No mesmo sentido, em uma decisão sem unanimidade, com um voto vencido, foi julgado o caso expresso pelo Recurso Especial de nº 1.167.993/RS, Dje: 15/03/2013, ementado da seguinte maneira:
DIREITO DE FAMÍLIA. RECURSO ESPECIAL. AÇÃO INVESTIGATÓRIA DE PATERNIDADE E MATERNIDADE AJUIZADA PELA FILHA. OCORRÊNCIA DA CHAMADA "ADOÇÃO À BRASILEIRA". ROMPIMENTO DOS VÍNCULOS CIVIS DECORRENTES DA FILIAÇÃO BIOLÓGICA. NÃO OCORRÊNCIA. PATERNIDADE E MATERNIDADE RECONHECIDOS. 1. A tese segundo a qual a paternidade socioafetiva sempre prevalece sobre a biológica deve ser analisada com bastante ponderação, e depende sempre do exame do caso concreto. É que, em diversos precedentes desta Corte, a prevalência da paternidade socioafetiva sobre a biológica foi proclamada em um contexto de ação negatória de paternidade ajuizada pelo pai registral (ou por terceiros), situação bem diversa da que ocorre quando o filho registral é quem busca sua paternidade biológica, sobretudo no cenário da chamada "adoção à brasileira". 2. De fato, é de prevalecer a paternidade socioafetiva sobre a biológica para garantir direitos aos filhos, na esteira do princípio do melhor interesse da prole, sem que, necessariamente, a assertiva seja verdadeira quando é o filho que busca a paternidade biológica em detrimento da socioafetiva. No caso de ser o filho - o maior interessado na manutenção do vínculo civil resultante do liame socioafetivo - quem vindica estado contrário ao que consta no registro civil, socorre-lhe a existência de "erro ou falsidade" (art. 1.604 do CC⁄02) para os quais não contribuiu. Afastar a possibilidade de o filho pleitear o reconhecimento da paternidade biológica, no caso de "adoção à brasileira", significa impor-lhe que se conforme com essa situação criada à sua revelia e à margem da lei. 3. A paternidade biológica gera, necessariamente, uma responsabilidade não evanescente e que não se desfaz com a prática ilícita da chamada "adoção à brasileira", independentemente da nobreza dos desígnios que a motivaram. E, do mesmo modo, a filiação socioafetiva desenvolvida com os pais registrais não afasta os direitos da filha resultantes da filiação biológica, não podendo, no caso, haver equiparação entre a adoção regular e a chamada "adoção à brasileira". 4. Recurso especial provido para julgar procedente o pedido deduzido pela autora relativamente ao reconhecimento da paternidade e maternidade, com todos os consectários legais, determinando-se também a anulação do registro de nascimento para que figurem os réus como pais da requerente. (Brasil, 2013b).
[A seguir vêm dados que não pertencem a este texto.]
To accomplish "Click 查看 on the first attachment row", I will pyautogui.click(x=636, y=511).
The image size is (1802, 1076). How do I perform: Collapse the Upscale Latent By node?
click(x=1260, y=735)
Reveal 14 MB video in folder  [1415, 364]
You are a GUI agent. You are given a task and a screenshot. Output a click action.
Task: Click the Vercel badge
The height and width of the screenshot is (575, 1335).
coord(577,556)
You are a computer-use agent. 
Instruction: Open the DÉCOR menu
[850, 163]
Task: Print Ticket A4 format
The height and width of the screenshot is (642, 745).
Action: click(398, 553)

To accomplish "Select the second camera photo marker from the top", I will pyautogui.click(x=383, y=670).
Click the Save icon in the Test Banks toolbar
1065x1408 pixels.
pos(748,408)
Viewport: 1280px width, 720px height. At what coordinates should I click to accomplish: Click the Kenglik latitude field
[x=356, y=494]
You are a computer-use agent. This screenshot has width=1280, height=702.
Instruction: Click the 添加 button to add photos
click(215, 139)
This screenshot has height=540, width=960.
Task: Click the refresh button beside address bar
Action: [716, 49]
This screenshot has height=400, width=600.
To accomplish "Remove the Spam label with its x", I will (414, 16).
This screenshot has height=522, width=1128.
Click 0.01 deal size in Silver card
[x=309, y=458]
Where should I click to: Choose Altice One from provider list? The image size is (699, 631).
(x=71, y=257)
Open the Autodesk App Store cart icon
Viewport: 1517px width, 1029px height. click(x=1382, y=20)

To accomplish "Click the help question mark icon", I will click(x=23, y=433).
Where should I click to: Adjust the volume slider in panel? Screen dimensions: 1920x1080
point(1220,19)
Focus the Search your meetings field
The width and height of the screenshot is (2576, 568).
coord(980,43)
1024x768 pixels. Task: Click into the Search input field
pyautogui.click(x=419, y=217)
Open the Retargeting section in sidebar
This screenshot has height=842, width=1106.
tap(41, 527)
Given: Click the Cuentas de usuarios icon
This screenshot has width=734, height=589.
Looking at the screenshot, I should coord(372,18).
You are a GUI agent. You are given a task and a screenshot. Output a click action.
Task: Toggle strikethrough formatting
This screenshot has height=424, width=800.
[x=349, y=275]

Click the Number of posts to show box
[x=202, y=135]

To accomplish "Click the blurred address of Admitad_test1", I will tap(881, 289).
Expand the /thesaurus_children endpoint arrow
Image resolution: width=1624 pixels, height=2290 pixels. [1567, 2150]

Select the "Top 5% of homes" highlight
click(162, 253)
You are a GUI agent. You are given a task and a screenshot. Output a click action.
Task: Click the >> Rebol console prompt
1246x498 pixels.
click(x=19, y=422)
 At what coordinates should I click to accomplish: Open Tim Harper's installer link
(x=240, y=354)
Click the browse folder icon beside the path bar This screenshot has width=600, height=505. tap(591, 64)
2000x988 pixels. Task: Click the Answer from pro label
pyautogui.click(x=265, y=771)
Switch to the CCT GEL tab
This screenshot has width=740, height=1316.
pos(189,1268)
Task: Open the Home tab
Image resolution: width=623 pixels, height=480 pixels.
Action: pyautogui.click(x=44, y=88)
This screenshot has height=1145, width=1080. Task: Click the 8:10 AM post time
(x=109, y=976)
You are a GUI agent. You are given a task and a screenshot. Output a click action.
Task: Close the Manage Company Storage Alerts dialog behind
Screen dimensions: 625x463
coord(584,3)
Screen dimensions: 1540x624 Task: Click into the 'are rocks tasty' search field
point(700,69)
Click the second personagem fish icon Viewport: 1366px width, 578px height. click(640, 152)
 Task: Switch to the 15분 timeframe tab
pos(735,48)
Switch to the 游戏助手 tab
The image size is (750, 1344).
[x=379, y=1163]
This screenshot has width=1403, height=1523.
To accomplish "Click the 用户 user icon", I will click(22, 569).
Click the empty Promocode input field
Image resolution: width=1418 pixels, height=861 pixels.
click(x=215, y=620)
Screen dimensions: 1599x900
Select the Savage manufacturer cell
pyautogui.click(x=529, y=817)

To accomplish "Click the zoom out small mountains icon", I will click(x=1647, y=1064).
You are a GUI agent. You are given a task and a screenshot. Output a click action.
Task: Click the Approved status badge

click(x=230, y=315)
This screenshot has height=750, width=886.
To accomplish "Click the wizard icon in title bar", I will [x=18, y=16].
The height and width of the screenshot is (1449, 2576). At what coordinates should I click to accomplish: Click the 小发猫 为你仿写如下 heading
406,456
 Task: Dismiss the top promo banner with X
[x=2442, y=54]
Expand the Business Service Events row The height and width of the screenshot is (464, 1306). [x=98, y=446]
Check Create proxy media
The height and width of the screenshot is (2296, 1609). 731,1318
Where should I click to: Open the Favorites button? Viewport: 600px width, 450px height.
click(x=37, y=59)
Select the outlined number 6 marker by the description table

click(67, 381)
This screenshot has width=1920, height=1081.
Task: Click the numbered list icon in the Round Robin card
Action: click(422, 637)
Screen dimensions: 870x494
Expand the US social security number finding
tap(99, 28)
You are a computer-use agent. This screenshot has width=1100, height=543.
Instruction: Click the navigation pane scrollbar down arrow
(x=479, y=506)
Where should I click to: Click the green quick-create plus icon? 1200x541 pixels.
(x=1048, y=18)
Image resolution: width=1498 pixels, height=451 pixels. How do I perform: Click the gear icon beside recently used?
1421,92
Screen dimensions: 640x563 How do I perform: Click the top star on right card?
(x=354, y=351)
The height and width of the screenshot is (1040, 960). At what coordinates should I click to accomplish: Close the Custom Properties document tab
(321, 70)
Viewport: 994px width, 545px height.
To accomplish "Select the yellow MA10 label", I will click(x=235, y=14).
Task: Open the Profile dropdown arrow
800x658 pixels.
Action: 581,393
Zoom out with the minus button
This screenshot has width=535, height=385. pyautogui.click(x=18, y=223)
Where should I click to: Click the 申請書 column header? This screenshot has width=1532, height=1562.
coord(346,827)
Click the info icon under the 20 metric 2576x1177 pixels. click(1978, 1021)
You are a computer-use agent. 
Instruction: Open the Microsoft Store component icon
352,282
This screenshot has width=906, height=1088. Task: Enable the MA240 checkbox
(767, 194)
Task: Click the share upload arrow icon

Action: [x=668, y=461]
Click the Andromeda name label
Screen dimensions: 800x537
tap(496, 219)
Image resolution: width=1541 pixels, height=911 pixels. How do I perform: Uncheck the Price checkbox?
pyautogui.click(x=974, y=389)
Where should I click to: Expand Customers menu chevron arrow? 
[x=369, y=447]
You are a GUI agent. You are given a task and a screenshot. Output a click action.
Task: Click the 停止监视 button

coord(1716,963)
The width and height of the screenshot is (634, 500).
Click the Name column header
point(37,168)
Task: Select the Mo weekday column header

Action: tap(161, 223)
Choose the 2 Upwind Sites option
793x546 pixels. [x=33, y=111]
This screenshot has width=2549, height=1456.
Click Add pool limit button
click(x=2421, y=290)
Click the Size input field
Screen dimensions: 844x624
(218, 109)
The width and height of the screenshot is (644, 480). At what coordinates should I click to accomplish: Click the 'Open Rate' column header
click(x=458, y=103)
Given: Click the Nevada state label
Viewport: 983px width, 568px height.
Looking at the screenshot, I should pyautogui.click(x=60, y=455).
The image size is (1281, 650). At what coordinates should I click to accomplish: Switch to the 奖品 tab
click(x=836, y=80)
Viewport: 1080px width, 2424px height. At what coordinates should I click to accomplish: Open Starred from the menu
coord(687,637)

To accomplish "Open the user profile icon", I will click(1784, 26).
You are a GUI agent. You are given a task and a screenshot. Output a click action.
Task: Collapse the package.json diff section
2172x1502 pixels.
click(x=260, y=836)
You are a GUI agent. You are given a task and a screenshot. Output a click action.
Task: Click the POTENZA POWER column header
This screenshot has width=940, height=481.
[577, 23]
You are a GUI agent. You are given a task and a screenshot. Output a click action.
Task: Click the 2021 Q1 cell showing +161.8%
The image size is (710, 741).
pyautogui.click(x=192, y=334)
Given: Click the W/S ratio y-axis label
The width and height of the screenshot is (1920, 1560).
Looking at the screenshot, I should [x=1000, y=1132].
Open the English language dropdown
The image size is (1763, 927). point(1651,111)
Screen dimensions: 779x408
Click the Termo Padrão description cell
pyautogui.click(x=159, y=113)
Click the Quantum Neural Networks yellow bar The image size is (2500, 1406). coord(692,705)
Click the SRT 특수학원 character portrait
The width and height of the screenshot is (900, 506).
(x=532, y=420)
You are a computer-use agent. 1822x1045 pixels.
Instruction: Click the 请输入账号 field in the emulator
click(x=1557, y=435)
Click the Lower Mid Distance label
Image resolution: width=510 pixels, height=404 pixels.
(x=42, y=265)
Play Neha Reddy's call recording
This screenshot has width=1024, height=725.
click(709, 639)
3.2 Princípio da Defesa Familiar
Segundo Silva (2016) e consoante Fachin; Lira (1990) o princípio da defesa da instituição matrimonial, que implica numerosas vezes, em um fechar de olhos à realidade, inspirou duas características marcantes em matéria de filiação: a legitimidade exclusiva do marido para contestar a paternidade do filho tido por sua esposa e anunciação taxativa dos motivos aptos a ensejar tal contestação. O Código incorporou a regra pater is est sob tais características, induzindo até mesmo que a “mentira jurídica” poderia ser essencial à paz familiar. A proteção da legitimidade da filiação foi nitidamente severa, com indisfarçável desvantagem aos filhos ilegítimos. Mas a ciência jurídica não dispunha de outras soluções, impondo à sociedade o critério adotado pela lei. Destarte, “a aplicabilidade da presunção decorre da inexistência de outro instrumento que proceda ao automático estabelecimento e que, daí, poderia substituí-la.”
3.3 Valor Jurídico do Afeto
Dias (2016) cita que, o afeto talvez seja apontado, atualmente, como o principal fundamento das relações familiares, como um direito fundamental, o afeto decorre da valorização constante da dignidade humana.
No entanto, para Calderon (2011), o amor, tanto para o ser humano, como para a sociedade organizada é muito importante. É, sem sombra de dúvida, o mais alto sentimento despertado na vivência em comunidade.
Almeida (2001) ressalta que o amor deve ser a mais estimada de todas as coisas existentes. Esclareça-se que o amor, assim como os outros valores, é uma coisa, mas não algo concreto, palpável. Por sua própria natureza é inexaurível, jamais se esgota, sempre podemos amar mais e melhor.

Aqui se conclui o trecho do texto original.